▸ DOCUMENTO DE ORIGEM:
· · · ·
Os termos do acordo são de que o Brasil irá repassar o valor referente ao salário de R$ 10.000 por médico para o governo de Cuba, através da OPAS e os Castros se responsabilizarão a pagar seus médicos de acordo com o que sua solidariedade momentânea se dispuser. Para o jurista Ives Gandra Martins:
“o tratamento diferencial fere drasticamente o princípio da isonomia constitucional (artigo 5.º, caput e inciso I) e a legislação trabalhista, pois médicos exercendo a mesma função não poderão ter salários diversos. O inciso XXX do artigo 7.º da Constituição federal também proíbe a distinção de remuneração no exercício de função.”
O Ministro da Saúde, Alexandre Padilha, por sua vez, declarou que os médicos cubanos seguirão a legislação do país deles. Porém, a jurisprudência é pacífica quanto à lei brasileira ser aplicável a profissionais estrangeiros trabalhando em solo nacional. Segundo a Súmula 207 do Tribunal Superior do Trabalho:
“A relação jurídica trabalhista é regida pelas leis vigentes no país da prestação de serviços e não por aquelas do local da contratação”
· · · ·
▸ REGISTROS FORNECIDOS:

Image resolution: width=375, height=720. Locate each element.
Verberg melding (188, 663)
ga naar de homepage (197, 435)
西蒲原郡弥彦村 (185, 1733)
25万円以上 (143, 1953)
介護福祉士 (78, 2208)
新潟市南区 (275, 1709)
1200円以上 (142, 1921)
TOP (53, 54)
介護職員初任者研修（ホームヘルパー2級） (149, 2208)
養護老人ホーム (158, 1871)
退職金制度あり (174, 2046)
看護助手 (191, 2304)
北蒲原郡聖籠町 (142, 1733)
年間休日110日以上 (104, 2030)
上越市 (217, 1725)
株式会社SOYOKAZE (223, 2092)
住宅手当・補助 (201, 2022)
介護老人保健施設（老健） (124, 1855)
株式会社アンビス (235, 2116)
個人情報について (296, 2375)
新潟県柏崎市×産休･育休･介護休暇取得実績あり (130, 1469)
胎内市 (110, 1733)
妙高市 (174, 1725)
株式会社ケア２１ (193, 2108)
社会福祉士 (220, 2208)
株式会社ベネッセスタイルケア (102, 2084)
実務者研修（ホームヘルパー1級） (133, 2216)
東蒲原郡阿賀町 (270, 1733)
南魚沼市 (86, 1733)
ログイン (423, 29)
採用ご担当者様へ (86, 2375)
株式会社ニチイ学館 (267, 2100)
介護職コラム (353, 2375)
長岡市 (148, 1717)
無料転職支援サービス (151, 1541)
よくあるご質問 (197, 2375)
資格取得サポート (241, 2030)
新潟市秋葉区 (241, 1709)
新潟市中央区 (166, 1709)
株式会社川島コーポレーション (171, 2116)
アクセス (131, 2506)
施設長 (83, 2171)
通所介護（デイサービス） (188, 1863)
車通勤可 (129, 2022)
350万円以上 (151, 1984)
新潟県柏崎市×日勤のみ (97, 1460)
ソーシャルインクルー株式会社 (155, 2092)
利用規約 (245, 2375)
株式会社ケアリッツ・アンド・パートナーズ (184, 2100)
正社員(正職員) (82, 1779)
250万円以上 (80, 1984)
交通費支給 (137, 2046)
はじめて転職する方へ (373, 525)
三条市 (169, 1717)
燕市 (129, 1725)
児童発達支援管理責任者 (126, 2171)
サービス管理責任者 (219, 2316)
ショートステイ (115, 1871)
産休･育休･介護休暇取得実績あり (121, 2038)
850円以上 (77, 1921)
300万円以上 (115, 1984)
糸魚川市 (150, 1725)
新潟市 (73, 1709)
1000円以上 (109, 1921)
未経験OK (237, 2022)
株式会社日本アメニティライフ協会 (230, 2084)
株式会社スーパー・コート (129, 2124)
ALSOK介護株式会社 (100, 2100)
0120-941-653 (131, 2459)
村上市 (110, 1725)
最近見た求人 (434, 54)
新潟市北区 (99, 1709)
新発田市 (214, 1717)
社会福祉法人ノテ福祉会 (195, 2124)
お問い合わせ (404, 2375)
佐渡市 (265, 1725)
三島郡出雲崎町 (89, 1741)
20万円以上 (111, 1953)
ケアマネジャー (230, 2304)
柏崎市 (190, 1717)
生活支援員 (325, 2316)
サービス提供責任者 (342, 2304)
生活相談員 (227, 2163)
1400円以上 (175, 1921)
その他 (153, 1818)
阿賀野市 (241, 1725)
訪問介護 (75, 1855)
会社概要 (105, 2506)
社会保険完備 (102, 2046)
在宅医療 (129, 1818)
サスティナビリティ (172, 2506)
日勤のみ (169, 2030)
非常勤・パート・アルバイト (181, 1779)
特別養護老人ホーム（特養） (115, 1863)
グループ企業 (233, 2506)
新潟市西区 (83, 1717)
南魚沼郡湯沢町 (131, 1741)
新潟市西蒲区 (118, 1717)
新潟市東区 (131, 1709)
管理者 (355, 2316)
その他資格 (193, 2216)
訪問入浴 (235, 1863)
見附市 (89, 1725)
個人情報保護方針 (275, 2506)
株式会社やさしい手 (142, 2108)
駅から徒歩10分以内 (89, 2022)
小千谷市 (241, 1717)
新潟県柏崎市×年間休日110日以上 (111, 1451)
· · · ·
▸ EXPLORAR O MATERIAL:
(a) Cada afirmação abaixo está de acordo com o texto sobre os médicos cubanos? Responda sim ou não a cada uma e cite, entre aspas, as palavras do texto que decidem a resposta.
(i) O Brasil vai repassar o salário dos médicos diretamente a cada profissional cubano.
(ii) Segundo o Ministro da Saúde, Alexandre Padilha, os médicos cubanos seguirão a legislação do país deles.
(iii) Pela Súmula 207 do Tribunal Superior do Trabalho, a relação trabalhista é regida pelas leis do local da contratação.
(b) Dê sequência ao texto sobre os médicos cubanos a partir do ponto em que ele termina.
Os registros não têm nenhum papel aqui.

▸ RESULTADOS DAS TAREFAS:
(a)
(i) Não: "o Brasil irá repassar o valor referente ao salário de R$ 10.000 por médico para o governo de Cuba, através da OPAS".
(ii) Sim: "os médicos cubanos seguirão a legislação do país deles".
(iii) Não: "A relação jurídica trabalhista é regida pelas leis vigentes no país da prestação de serviços e não por aquelas do local da contratação".

(b)
E aí reside o grande entrave jurídico da questão: tais médicos serão regidos pela Consolidação das Leis Trabalhistas ou pelo Estatuto do Servidor Público Federal? Justiça do Trabalho ou Justiça Federal? Há quem diga que, por ter ocorrido uma terceirização irregular – não comprovada -, eles seriam celetistas, ou seja, teriam todos os direitos trabalhistas de um empregado de empresa privada (ou de uma empresa pública ou sociedade de economia mista), porém, em analogia aos próprios médicos brasileiros, eles são servidores públicos contratados do Ministério da Saúde, órgão federal. Como então seriam CLTistas?
Esta é uma pergunta que só será respondida de fato com os primeiros julgamentos das reclamações que ocorrerem no desenrolar do Programa do governo. A princípio, tais profissionais se enquadram na categoria de Estatutários com Contrato Nulo, por não terem sido aprovados em concurso público, tendo somente alguns direitos abarcados pela Justiça do Trabalho, como a diferença salarial em relação ao piso da categoria para os médicos cubanos, que irão receber proventos menores que os outros contratados.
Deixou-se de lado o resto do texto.